- PG&E stock tanked as much as 23% Monday after California Governor Gavin Newsom rejected the firm’s initial bid for bankruptcy restructuring.
- The power company faces a Tuesday deadline to submit a new restructuring strategy to the state government.
- PG&E equipment is blamed for causing more than 1,500 California fires between June 2014 and December 2017. The company also shut off power for several California cities in October to minimize fire risk.
- Watch PG&E trade live here.
Pacific Gas & Electric stock tumbled as much as 23% Monday after California Governor Gavin Newsom forced the firm to make significant changes to its bankruptcy plan.
The power company faces a Tuesday deadline for submitting a new restructuring strategy to the governor. In a late Friday letter, Newsom rejected PG&E’s initial plan, saying it fell “woefully short” of state law requirements. The governor called for a new board, an option for a takeover, and upgraded safety measures, among other changes.

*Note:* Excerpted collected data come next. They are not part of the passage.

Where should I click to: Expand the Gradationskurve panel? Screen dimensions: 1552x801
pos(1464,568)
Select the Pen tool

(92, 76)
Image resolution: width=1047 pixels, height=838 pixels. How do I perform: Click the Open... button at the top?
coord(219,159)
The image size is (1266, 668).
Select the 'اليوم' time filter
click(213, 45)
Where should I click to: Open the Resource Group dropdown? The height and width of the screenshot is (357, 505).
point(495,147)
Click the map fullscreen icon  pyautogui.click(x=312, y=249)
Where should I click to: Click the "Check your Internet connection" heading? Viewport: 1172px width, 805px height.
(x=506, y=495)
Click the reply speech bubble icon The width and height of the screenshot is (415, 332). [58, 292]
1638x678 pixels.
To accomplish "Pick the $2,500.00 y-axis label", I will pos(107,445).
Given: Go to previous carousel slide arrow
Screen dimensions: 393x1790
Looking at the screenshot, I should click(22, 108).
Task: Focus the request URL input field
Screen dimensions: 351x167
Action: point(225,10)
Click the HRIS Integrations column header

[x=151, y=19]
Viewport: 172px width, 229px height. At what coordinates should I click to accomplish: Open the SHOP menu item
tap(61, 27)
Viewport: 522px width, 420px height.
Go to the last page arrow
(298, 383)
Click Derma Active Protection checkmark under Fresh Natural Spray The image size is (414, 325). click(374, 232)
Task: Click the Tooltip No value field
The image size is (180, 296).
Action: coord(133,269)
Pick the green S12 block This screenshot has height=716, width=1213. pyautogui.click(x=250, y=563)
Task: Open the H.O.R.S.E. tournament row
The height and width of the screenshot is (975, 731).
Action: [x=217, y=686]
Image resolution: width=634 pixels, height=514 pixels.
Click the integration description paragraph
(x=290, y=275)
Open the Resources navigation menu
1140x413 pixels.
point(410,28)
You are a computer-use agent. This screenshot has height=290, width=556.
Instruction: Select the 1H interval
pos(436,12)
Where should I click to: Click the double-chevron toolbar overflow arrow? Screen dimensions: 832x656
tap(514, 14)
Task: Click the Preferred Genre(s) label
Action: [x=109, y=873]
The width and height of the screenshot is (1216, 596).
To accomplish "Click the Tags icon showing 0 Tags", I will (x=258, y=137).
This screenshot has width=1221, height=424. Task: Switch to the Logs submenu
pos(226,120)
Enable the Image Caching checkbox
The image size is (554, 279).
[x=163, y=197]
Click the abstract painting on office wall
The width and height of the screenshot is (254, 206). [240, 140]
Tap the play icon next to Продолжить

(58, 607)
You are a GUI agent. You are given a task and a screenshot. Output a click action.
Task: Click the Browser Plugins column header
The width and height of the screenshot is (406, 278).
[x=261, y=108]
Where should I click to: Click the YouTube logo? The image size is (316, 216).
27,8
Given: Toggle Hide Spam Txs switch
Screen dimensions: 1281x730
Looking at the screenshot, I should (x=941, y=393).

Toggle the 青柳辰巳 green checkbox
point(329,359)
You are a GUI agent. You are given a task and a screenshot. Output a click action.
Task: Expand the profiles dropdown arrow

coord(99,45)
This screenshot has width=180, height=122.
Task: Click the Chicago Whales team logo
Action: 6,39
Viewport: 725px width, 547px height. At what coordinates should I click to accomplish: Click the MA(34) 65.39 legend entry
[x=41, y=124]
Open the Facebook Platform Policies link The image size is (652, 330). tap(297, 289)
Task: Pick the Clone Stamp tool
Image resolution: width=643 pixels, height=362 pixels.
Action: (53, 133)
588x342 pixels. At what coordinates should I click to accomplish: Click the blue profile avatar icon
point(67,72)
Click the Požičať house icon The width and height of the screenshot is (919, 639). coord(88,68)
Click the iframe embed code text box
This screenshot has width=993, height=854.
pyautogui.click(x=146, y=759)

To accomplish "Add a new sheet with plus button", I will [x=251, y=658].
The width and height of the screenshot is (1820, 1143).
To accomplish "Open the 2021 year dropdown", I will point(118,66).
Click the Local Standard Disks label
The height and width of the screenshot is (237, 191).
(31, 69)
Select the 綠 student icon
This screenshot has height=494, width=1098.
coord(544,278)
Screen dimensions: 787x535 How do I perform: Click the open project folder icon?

PG&E’s equipment is blamed for causing more than 1,500 California fires between June 2014 and December 2017. The firm filed for bankruptcy on January 29 after facing financial pressures from billions of dollars in claims tied to the disasters.
“For too long, PG&E has been mismanaged, failed to make adequate investments in fire safety and fire prevention, and neglected critical infrastructure,” the governor wrote in the Friday letter. “PG&E has simply violated the public trust.”
The company reached a $13.5 billion settlement with fire victims in November, but the deal is contingent on Newsom’s approval. The reorganization plan must also comply with a California law that obliges PG&E to help with future fire costs.
The latest PG&E settlement accounts for fires taking place between 2016 and 2018, with the latter year serving as the most destructive and deadliest fire season in California’s history. That year’s Camp Fire caused at least 85 civilian fatalities and destroyed more than 150,000 acres of land.
PG&E noted its plan “meets the requirements” set forth by the California government, and that the firm “will continue to work diligently” to submit an updated restructuring plan.
“Looking ahead, we are committed to getting victims paid, continuing to implement changes across our business to improve our operations for the long term and emerging from Chapter 11 as a financially sound utility,” communications principal Paul Moreno said in a statement.
The utility company faced additional backlash in October for its decision to cut power from several northern California cities in a bid to curtail powerline fires. Newsom threatened a state takeover of PG&E’s operations after the blackouts, saying the power cutoffs “caused extreme uncertainty and harm” for residents.
PG&E traded at $10.34 per share at 2:40 p.m. ET Monday, down roughly 56% year-to-date.
The company has no “buy” ratings, 10 “hold” ratings, and one “sell” rating from analysts, with a consensus price target of $11.03, according to Bloomberg data.